Bordeaux
Après la bataille de Castillon et le départ des Anglais, pour faire pendant à la Tour Pey-Berland (la tour anglaise) les Français établissent le projet du clocher de Saint Michel (la tour française) qui s’élèvera le long de la façade ouest de l’église. La construction à la place d’un ancien charnier et aux frais des paroissiens va durer vingt ans.
Une vertigineuse construction
La fabrique fait appel aux architectes Lebas, père et fils, les pierres proviennent des carrières de la région (Baurech, Lormont, Bourg, Podensac), l’élévation de l’édifice se fait sous la conduite des entrepreneurs Huguet Bauducheau, puis de Guillaume le Renard et du charpentier Henri Abelot. Les travaux débutent en février 1473 et s’étalent sur vingt années. « A la fin du mois d’août 1492, la flèche atteint une telle hauteur, qu’on ne trouvoit plus d’ouvriers qui voulussent courir les risques auxquels il falloit s’exposer pour le porter au degré d’élévation qu’on avoit projeté » (Abbé Baurein, variétés bordeloises). Les manœuvres refusent de terminer la flèche, les dernières pierres sont montées et posées par les entrepreneurs eux-mêmes, ainsi que la croix de fer.
Ils reçoivent en récompense « un habit de drap gris valant quinze livres et trois liards » représentant une très forte somme pour l’époque. Le 29 septembre 1492, jour de la Saint Michel, le cardinal André d’Espinay, archevêque de Bordeaux inaugure la plus haute flèche de pierre du royaume. Le clocher Saint-Michel avec sa flèche atteint 114 mètres, plus haut que la dune du Pilat. Fleuron de l’architecture religieuse du XVème siècle, cette flèche bijou architectural d’une grande harmonie fait la fierté des Bordelais. La flèche qui abrite par ailleurs, une autre merveille : un carillon de 22 cloches qui s’échelonnent sur les trois étages d’un portique, va voir son destin prendre une tournure inquiétante sous le règne de Louis XIV.
La révolte des Bordelais et la colère de Louis XIV
En 1675, les Bordelais refusent l’application de nouvelles taxes, demandent la suppression de la gabelle (impôt sur le sel) et sonnent le tocsin à St Michel. Suite à cette révolte, en 1676, le roi Louis XIV pour les punir selon son bon vouloir, ordonne la destruction de la flèche dans laquelle il entrevoit « un redoutable forteresse pour les mutins de l’avenir ».
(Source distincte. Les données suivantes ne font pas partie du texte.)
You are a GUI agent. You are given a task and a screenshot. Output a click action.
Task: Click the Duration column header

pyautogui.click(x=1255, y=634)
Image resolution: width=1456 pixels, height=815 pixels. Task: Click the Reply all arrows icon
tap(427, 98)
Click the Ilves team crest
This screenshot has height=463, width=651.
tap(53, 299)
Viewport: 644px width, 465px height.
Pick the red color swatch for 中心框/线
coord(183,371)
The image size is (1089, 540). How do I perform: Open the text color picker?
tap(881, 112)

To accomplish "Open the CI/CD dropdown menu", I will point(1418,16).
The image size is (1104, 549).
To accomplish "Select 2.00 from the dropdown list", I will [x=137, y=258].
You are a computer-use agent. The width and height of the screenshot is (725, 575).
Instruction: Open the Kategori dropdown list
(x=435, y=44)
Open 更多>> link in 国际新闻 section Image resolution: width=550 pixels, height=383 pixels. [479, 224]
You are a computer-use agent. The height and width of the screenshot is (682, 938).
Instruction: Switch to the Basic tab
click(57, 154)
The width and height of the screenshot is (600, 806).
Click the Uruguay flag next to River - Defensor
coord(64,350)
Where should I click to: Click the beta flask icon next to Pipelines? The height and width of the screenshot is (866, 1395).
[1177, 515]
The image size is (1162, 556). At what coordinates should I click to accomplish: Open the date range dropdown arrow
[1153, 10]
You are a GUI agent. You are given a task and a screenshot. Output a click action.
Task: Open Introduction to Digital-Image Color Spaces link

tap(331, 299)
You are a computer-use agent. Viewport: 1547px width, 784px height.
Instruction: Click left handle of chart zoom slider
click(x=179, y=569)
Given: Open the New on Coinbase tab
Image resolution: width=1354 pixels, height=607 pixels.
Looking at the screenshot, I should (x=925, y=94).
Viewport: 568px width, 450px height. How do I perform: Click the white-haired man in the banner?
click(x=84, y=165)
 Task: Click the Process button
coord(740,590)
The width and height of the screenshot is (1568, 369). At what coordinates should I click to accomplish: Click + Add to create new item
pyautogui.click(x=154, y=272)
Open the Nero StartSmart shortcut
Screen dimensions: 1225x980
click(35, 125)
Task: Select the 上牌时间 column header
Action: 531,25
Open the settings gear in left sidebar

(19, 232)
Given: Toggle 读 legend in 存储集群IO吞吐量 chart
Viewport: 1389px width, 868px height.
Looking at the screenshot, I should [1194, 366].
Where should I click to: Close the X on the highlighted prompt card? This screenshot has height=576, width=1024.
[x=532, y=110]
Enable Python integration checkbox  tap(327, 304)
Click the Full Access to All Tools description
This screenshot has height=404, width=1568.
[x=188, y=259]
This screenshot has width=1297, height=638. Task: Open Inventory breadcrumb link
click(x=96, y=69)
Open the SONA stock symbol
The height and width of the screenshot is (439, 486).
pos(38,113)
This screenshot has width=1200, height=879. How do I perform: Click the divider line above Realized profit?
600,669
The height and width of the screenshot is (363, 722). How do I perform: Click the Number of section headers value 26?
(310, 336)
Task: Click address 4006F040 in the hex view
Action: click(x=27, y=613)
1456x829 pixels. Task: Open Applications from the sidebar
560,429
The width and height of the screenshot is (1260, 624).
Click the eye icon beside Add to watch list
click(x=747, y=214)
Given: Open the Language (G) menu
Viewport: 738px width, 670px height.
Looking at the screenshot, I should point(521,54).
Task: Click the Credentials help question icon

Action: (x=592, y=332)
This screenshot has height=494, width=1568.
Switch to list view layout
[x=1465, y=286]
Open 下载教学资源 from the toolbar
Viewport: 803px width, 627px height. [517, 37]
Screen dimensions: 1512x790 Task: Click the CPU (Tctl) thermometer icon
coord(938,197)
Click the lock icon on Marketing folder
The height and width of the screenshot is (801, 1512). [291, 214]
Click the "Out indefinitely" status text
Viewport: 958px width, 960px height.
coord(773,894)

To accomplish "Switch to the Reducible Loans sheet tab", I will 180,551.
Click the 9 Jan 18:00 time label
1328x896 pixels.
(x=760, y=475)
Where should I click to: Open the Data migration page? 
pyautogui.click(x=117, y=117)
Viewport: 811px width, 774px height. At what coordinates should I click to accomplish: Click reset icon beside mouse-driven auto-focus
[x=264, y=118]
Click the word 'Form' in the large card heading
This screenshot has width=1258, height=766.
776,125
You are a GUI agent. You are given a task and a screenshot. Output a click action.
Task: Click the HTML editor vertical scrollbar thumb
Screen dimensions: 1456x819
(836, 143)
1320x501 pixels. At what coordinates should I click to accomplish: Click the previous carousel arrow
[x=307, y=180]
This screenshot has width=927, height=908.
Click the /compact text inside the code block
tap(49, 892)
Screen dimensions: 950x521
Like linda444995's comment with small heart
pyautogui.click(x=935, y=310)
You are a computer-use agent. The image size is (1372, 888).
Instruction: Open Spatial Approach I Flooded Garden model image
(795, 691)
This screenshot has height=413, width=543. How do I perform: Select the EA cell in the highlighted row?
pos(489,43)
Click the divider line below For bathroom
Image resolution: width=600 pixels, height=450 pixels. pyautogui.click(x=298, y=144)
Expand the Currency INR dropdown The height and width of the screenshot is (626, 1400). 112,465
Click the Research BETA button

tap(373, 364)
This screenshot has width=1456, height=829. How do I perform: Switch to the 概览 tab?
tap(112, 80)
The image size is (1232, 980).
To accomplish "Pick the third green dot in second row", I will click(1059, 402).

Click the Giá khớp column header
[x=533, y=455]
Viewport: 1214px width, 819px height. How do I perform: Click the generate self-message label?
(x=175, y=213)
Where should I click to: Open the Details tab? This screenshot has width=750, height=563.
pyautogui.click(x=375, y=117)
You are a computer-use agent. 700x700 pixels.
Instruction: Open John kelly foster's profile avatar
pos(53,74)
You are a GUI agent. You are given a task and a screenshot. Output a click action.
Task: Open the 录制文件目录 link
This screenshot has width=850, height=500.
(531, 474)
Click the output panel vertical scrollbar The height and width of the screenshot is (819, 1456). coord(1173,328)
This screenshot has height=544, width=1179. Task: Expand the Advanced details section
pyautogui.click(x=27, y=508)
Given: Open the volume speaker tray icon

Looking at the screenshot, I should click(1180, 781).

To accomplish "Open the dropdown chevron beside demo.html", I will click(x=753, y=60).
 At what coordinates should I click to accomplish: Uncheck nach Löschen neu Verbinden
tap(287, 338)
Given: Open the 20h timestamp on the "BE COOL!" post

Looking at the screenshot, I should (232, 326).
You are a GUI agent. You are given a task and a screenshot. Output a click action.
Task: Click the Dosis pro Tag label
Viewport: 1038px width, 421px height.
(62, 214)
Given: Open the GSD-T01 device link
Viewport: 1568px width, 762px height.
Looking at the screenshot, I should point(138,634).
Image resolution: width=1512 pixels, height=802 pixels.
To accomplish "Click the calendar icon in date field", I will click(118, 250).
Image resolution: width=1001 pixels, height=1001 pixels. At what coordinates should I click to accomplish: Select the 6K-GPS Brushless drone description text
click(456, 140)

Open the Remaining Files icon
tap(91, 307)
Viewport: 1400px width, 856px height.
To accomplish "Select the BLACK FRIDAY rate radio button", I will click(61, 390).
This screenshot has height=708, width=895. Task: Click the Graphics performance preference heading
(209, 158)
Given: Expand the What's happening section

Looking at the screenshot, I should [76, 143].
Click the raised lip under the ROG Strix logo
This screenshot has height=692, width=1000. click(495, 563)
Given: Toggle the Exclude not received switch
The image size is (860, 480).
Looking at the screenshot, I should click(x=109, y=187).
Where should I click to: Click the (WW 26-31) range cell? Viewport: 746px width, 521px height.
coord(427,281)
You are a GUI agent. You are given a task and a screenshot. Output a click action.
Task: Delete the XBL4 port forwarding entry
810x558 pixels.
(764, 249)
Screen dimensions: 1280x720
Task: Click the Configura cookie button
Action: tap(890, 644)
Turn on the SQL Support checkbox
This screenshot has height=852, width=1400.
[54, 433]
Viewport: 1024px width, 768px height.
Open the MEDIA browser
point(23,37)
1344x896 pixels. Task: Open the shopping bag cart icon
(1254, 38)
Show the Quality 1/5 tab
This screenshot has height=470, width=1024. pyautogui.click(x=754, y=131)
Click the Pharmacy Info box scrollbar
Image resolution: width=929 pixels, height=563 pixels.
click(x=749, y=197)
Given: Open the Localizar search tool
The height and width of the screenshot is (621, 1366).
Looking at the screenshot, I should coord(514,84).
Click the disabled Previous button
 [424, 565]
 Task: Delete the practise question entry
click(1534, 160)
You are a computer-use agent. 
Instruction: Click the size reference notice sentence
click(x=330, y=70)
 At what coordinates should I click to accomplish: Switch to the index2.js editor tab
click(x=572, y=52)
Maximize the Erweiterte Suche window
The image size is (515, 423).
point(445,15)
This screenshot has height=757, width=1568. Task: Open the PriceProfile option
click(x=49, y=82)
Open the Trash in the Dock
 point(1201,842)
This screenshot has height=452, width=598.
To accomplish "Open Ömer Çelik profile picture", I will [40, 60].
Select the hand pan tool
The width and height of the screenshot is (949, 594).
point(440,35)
Les Bordelais étaient fiers de leur clocher, l’un des plus beau d’Europe, trop fiers pour que l’ordre du roi Louis XIV de l’abattre fut suivi d’effets, le « patriotisme » des Bordelais l’emporta sur la cupidité, on ne peut que s’en féliciter. Vauban, ingénieur militaire et maréchal de France, présentera à Louis XIV en 1680, un projet de restauration de la tour Saint-Michel, non pas dans un but archéologique ou religieux, mais cette fois dans celui d’en faire une petite forteresse. Cette dernière menace officielle sur la flèche ne sera fort heureusement jamais mise à exécution.
Source : Histoire des Archevêques de Bordeaux – Les dossiers d’Aquitaine.